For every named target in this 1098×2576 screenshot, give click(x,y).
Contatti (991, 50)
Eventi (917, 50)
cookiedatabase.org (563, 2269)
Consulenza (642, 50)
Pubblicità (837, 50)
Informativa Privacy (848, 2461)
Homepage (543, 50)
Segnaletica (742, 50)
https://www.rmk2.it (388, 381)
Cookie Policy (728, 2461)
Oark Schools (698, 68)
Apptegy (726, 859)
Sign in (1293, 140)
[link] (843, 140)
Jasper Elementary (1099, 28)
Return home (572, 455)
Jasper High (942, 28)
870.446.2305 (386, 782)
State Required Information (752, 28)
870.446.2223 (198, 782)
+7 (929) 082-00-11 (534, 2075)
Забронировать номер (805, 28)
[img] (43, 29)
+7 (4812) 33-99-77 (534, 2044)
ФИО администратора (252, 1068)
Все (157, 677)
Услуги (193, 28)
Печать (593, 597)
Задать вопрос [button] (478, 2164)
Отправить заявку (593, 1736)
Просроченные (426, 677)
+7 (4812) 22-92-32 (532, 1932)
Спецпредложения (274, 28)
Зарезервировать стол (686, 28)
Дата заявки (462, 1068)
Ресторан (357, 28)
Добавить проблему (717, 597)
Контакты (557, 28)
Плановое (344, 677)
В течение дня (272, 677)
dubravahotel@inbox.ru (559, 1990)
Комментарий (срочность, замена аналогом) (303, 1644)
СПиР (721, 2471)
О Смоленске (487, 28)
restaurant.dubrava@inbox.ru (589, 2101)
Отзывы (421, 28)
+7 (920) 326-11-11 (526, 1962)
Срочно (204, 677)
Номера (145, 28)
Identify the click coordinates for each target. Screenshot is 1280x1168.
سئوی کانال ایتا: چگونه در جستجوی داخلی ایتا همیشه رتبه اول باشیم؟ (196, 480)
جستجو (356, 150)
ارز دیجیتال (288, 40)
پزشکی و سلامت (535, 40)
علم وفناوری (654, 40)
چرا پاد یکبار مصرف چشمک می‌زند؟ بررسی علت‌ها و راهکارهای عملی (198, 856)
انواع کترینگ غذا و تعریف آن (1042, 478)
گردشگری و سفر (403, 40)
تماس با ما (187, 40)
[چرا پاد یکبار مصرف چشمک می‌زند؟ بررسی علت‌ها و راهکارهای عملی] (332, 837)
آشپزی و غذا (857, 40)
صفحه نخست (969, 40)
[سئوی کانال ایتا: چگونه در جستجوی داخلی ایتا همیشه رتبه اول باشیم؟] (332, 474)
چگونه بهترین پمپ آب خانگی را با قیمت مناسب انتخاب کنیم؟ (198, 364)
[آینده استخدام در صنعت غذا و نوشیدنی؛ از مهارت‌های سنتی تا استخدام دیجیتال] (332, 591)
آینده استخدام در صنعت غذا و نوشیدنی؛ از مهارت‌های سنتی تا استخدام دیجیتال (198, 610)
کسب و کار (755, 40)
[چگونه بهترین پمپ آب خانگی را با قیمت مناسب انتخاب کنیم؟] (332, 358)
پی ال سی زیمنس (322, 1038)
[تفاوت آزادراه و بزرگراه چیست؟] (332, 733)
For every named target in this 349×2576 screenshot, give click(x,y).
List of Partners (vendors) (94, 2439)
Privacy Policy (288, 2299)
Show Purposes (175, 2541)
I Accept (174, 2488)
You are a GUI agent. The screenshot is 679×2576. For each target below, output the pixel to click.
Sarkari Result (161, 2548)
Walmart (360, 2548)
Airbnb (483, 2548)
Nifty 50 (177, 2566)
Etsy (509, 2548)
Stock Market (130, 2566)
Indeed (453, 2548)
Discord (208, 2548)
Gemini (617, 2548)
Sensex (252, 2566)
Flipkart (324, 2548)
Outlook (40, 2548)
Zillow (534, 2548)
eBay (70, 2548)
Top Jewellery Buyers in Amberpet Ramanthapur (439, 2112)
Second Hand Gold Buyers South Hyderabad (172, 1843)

◆ ◆ ◆

_What to do_
Check each line in the data for the word "named", then report only how many lines contain it.

_Exercise output_
2